→ TASK PROMPT: Look through the entries below and extract exactly the lines from the one containing "1456x819 pixels." through the one containing "Open Firefox from the Windows taskbar", ends included.

→ ENTRIES SUPPLIED:

──────

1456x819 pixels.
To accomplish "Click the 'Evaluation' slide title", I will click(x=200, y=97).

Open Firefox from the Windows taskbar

──────

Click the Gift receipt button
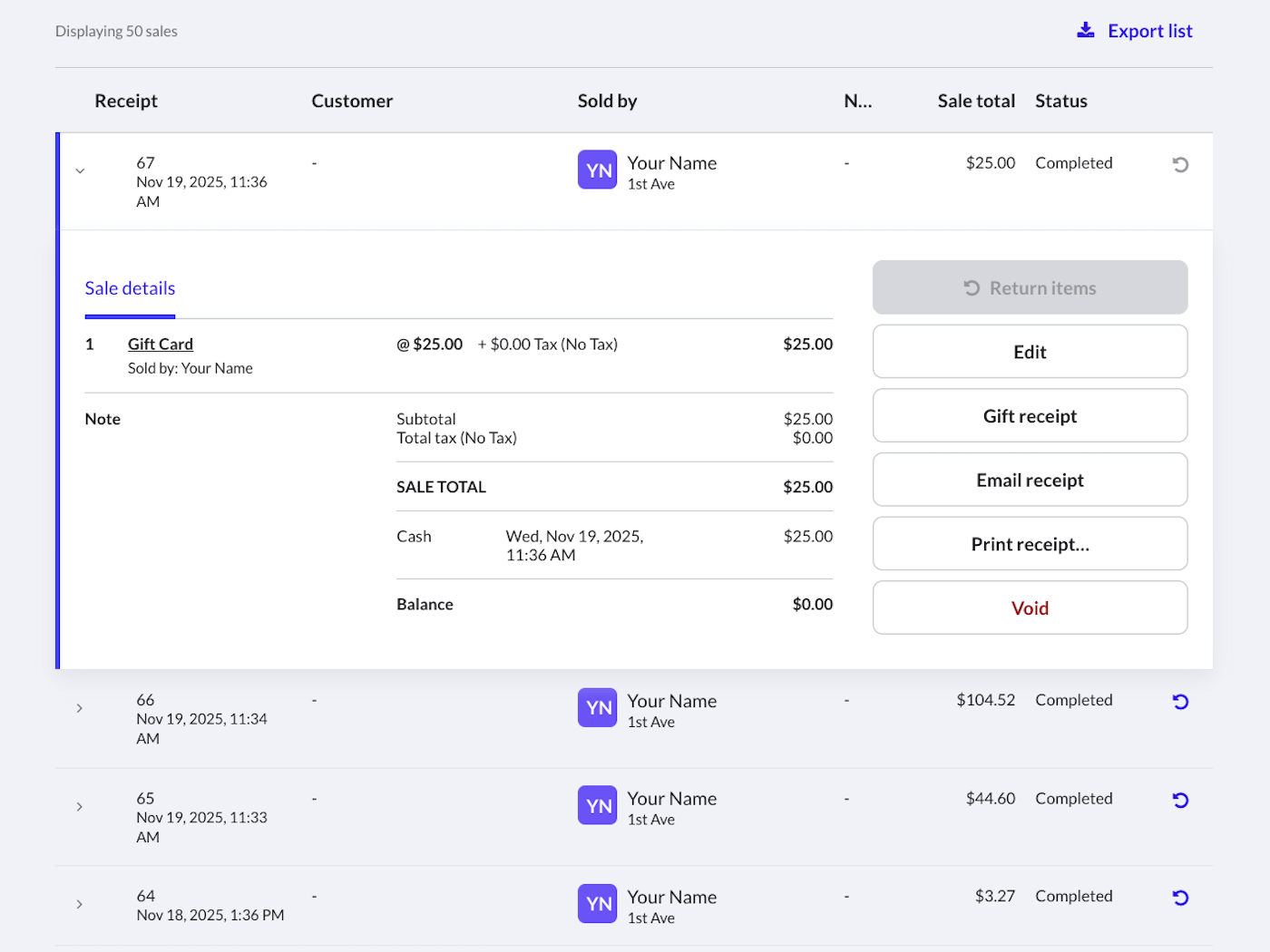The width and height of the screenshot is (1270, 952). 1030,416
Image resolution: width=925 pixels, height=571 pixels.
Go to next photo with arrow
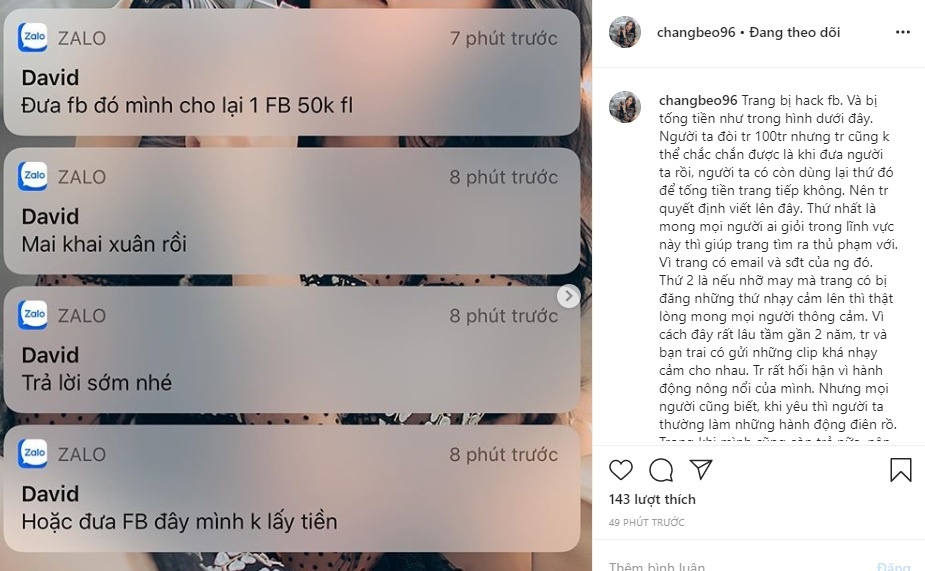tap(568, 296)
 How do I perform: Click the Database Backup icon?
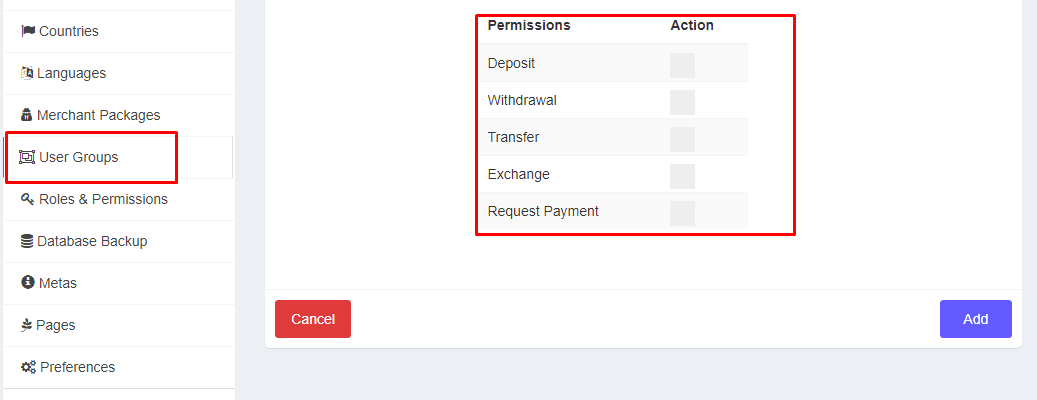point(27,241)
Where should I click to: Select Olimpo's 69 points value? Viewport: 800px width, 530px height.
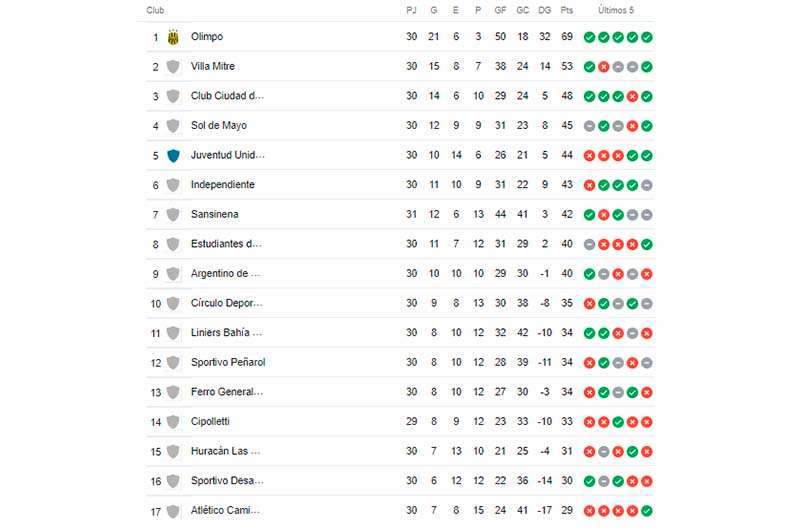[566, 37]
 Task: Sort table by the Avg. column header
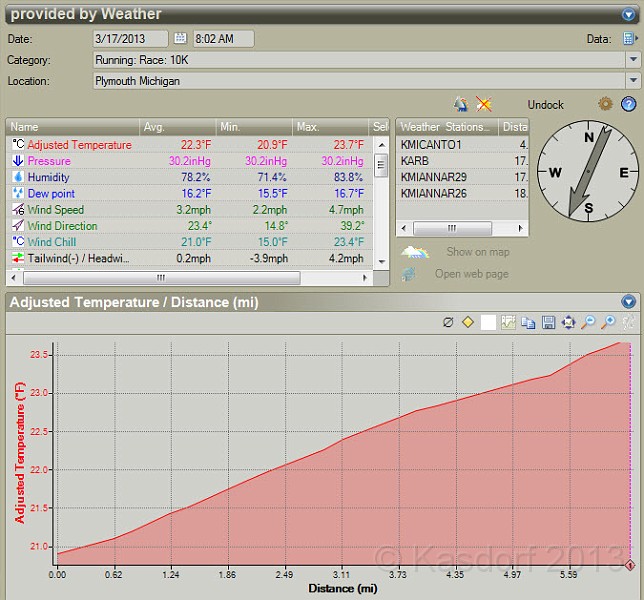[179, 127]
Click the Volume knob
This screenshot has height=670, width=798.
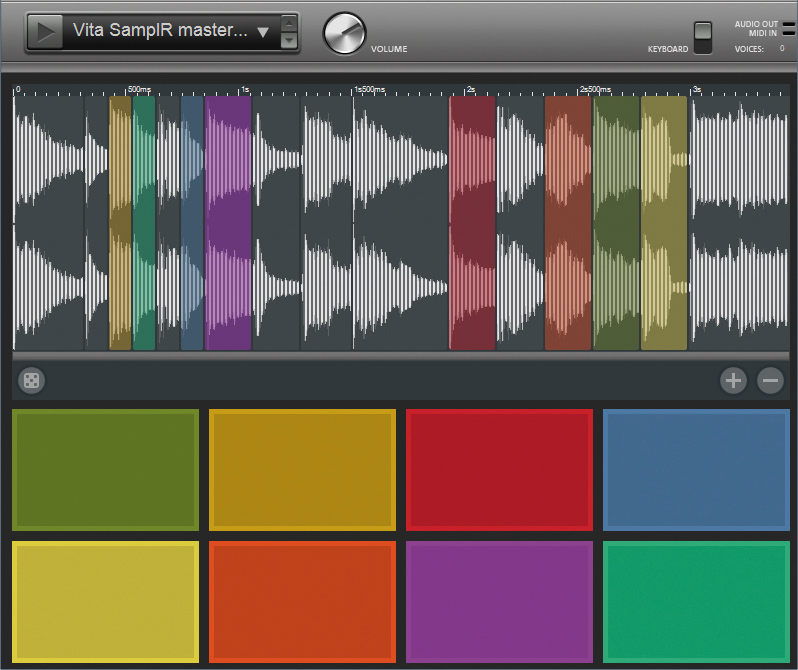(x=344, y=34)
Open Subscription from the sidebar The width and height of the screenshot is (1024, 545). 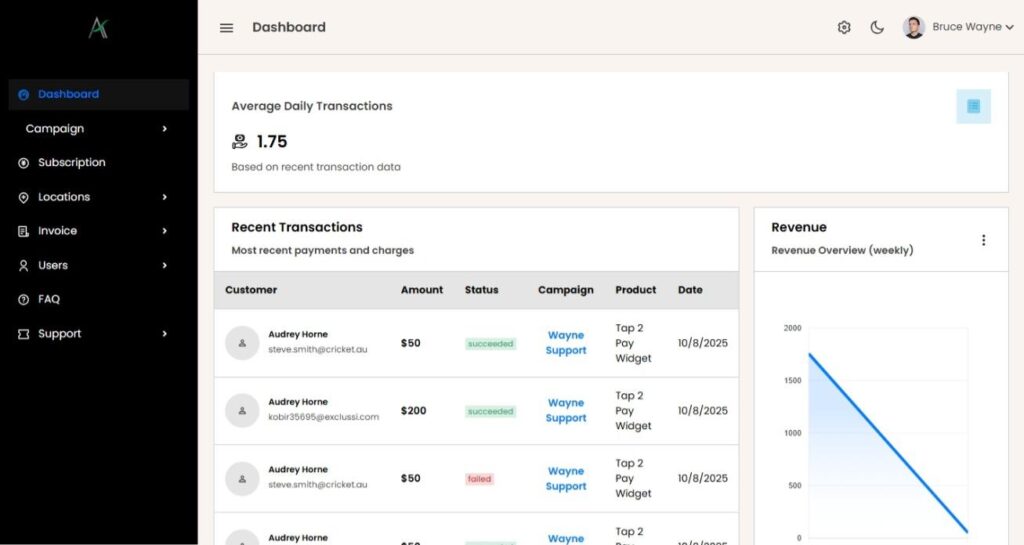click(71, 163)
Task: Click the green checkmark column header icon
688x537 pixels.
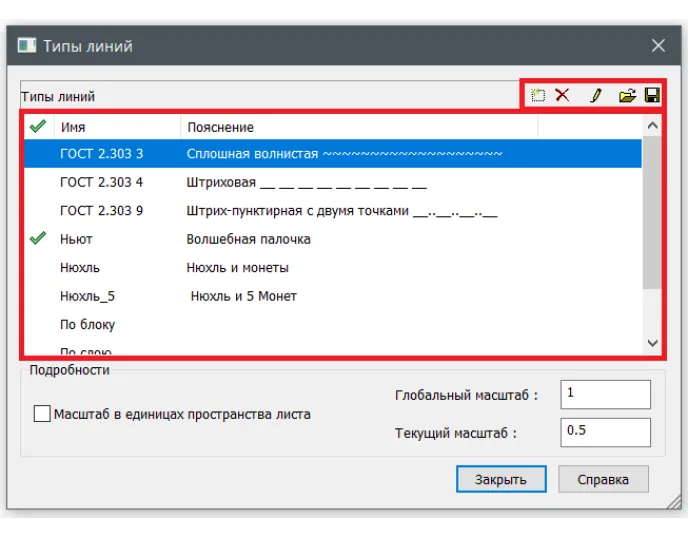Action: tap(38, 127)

──────

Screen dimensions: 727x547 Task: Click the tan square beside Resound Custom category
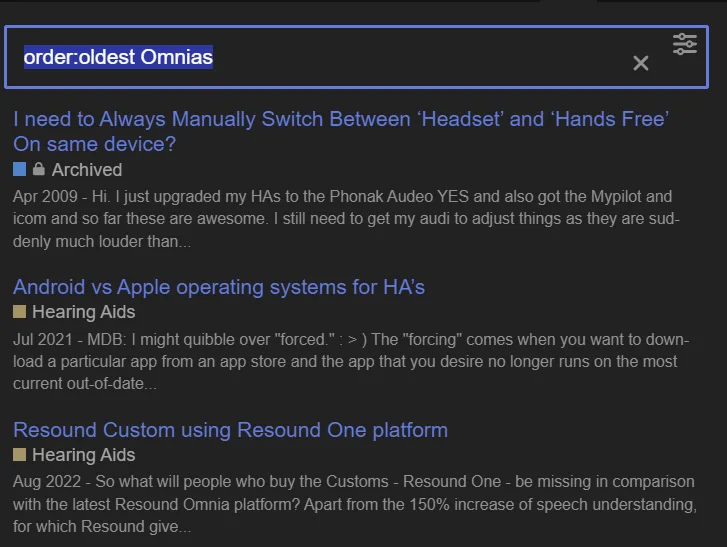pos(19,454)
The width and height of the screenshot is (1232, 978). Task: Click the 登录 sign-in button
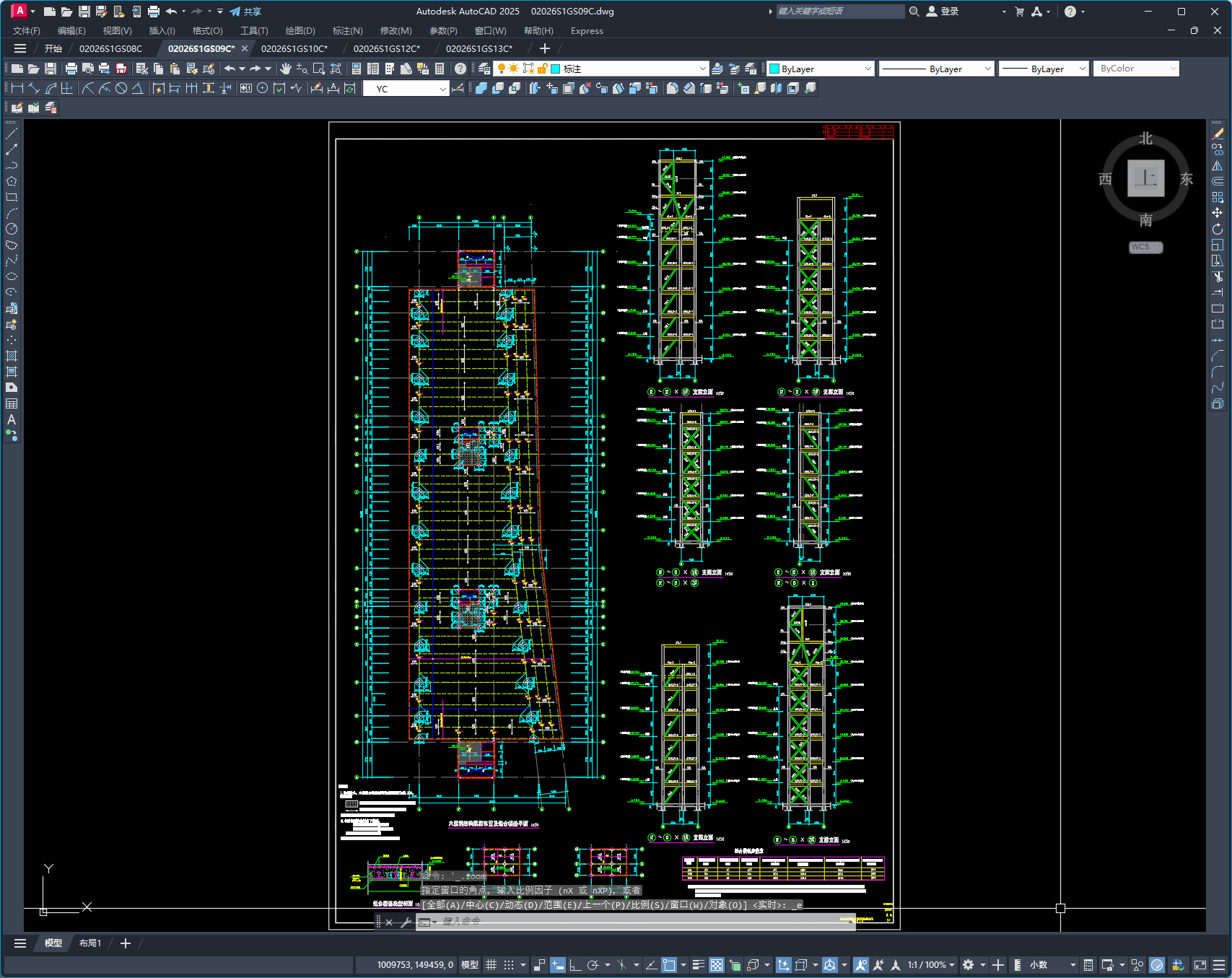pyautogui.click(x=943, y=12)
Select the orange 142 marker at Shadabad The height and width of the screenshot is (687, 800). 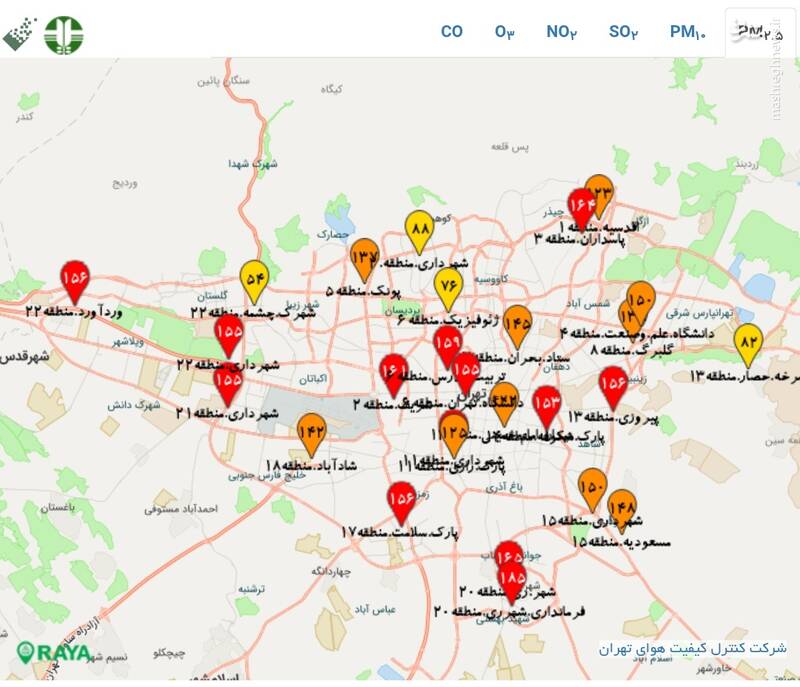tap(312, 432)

──────

→ YOUR SOLUTION:
1456x819 pixels.
To accomplish "Click the 'Evaluation' slide title", I will click(x=200, y=97).

Open Firefox from the Windows taskbar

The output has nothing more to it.